Con la mochila apoyada en el regazo, Janeway consultó la hora. Eran las diez de la mañana. Mirando a través de la ventanilla los caóticos barrios de barro que se extendían a ambos lados de la carretera, volvió a preguntarse si la teoría que había alumbrado en el monte Torga no sería tan inconsistente como estrafalaria. Y, sobre todo, si no era completamente demencial lanzarse de cabeza sobre ella.
¿Por qué no regresar al aeropuerto y coger el primer vuelo que lo sacara de Asia Central? Disponía de documentación fiable y dinero suficiente para planificar cuidadosamente su “desaparición”. Los problemas y miedos del ex subdirector Marquette no le afectaban a él. Si el dichoso video se hacía público y el viejo espía y sus compinches daban con sus lustrosos culos en prisión, ¿en qué le perjudicaba eso a él? Sí, sacarían su nombre a colación y éste correría de boca en boca entre sus asombrados colegas y superiores, que se dirían escandalizados y se conjurarían para encontrarle a toda costa y lavar la imagen de la CIA pero, ¿acaso no se encontraba ya en esa situación?
Llevaba años cobrando de AG (hasta un chimpancé habría deducido que Marquette actuaba como su contacto), de modo que el bueno de Morgan Janeway ya era un despreciable ser fuera de la ley, según los cánones de aquel prefabricado cosmos que se regía por normas y reglas que sólo eran humo en la vida real. Al volatilizarse, se pondría en evidencia y todos, incluido el asno de Gant, comenzarían a fruncir el ceño y arrugar la nariz. De una u otra forma, se convertiría en un hombre perseguido.
Pero Novak no dejaba de ser un comprometedor cabo suelto. Él era el único que le había visto cometer el triple asesinato en la cueva. Y Janeway detestaba los cabos sueltos.

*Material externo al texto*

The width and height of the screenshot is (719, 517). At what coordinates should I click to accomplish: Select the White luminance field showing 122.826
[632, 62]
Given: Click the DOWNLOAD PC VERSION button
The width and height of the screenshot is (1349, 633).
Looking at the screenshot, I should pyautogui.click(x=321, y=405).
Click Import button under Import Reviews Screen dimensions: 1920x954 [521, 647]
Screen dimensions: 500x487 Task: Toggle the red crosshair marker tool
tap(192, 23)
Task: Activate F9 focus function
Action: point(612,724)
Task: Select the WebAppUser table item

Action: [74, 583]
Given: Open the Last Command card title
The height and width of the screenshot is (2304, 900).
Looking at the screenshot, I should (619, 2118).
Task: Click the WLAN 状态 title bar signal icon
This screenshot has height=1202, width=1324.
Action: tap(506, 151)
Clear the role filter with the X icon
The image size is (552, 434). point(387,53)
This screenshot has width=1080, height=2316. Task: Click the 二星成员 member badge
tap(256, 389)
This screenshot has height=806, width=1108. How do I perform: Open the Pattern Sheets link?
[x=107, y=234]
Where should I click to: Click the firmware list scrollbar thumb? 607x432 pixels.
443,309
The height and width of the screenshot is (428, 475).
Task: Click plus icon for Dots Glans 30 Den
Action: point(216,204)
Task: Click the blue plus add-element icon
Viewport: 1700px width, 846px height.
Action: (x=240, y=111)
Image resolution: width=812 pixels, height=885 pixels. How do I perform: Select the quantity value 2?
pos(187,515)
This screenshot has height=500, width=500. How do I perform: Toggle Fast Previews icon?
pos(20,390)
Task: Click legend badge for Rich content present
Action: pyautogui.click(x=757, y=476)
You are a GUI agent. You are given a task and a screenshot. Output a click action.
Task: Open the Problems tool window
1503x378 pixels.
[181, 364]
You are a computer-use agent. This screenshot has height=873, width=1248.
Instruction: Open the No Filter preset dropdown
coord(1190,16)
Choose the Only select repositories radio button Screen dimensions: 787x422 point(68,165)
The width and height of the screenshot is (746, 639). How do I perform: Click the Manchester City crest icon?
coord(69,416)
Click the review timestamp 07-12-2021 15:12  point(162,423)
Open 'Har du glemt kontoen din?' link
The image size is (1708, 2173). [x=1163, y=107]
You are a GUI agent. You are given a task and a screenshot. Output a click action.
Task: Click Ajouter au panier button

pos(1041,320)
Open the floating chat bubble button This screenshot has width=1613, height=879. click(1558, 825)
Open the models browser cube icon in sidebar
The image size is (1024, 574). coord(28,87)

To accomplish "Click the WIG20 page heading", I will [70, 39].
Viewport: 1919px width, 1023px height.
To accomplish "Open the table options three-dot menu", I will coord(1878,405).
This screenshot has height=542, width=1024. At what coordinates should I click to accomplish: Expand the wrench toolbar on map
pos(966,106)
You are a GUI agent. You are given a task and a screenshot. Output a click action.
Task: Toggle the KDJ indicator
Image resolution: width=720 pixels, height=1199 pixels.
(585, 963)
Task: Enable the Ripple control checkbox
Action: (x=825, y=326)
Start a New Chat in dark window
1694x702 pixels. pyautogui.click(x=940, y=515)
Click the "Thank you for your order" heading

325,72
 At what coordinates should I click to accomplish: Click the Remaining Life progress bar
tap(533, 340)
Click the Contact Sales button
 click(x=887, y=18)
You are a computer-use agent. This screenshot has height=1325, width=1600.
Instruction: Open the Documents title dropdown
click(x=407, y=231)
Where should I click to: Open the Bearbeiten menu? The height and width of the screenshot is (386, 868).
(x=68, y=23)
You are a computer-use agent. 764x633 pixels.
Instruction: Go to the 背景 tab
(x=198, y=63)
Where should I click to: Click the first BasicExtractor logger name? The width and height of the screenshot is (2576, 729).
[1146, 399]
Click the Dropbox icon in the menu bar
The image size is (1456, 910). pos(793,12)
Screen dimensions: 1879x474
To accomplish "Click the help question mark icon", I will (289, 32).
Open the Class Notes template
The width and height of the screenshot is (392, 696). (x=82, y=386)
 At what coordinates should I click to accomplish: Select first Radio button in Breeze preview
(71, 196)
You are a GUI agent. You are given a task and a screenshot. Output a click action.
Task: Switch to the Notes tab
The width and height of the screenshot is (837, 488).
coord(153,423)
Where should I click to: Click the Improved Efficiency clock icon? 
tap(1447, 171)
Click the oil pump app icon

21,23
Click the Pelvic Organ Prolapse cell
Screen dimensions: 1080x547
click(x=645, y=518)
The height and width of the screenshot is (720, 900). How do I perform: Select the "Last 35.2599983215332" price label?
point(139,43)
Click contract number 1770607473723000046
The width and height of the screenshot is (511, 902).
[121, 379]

Y había algo más. Novak era un jodido héroe y él aborrecía a los héroes tanto como a los cabos sueltos. El bastardo se había ganado el título de Capitán América trastocando sus planes. Janeway no era tan hipócrita como para no reconocerse como el villano de la función, pero no le gustaba ser señalado por un niñato de West Point que desayunaba pastel de manzana antes de salir a salvar el mundo cada mañana.
Un concierto de cláxones y la visión de un blindado arrancaron a Janeway de sus divagaciones. Se encontraba en el cruce de la Plaza Masoud. Los policías de tráfico pitaban y se desgañitaban ante el caos como si temieran que la ametralladora calibre 50 que coronaba el blindado se girara hacia ellos. Uno incluso abofeteó a un conductor, algo habitual por aquellos demenciales lares. Dos raquíticos puestos ambulantes de cigarrillos y hortalizas ocupaban parte de la acera, sus dueños sentados bajo el parasol que también protegía sus productos del calor que ya abrasaba.
El Escort consiguió pasar el cruce y continuó hacia delante, pasando junto a la embajada americana, la mayor del mundo y desde donde, de facto, se gobernaba el país. Un poco más allá transitaron junto a un mercadillo donde se vendía ropa nueva y de segunda mano, alfombras y películas piratas, la mayoría de Bollywood. Hombres vestidos con ropas afganas y occidentales, merodeaban junto a fantasmales burkas azules y mujeres que usaban chaqueta y falda hasta los tobillos y se cubrían cabeza y hombros con un shemag.
En la Plaza Aryana encontraron más embotellamientos, policías furiosos y puestos callejeros. En un rincón, un viejo barbero trabajaba sobre un cliente rasurándole la cabeza mientras espantaba a un par de niños mendigos; a unos metros, se había improvisado un taller de motos al aire libre. El coche giró allí a la derecha y siguió por la calle Jalayi Salh, adentrándose en el centro de la ciudad.
Estaba a sólo quinientos metros de su cita para atar el engorroso cabo suelto.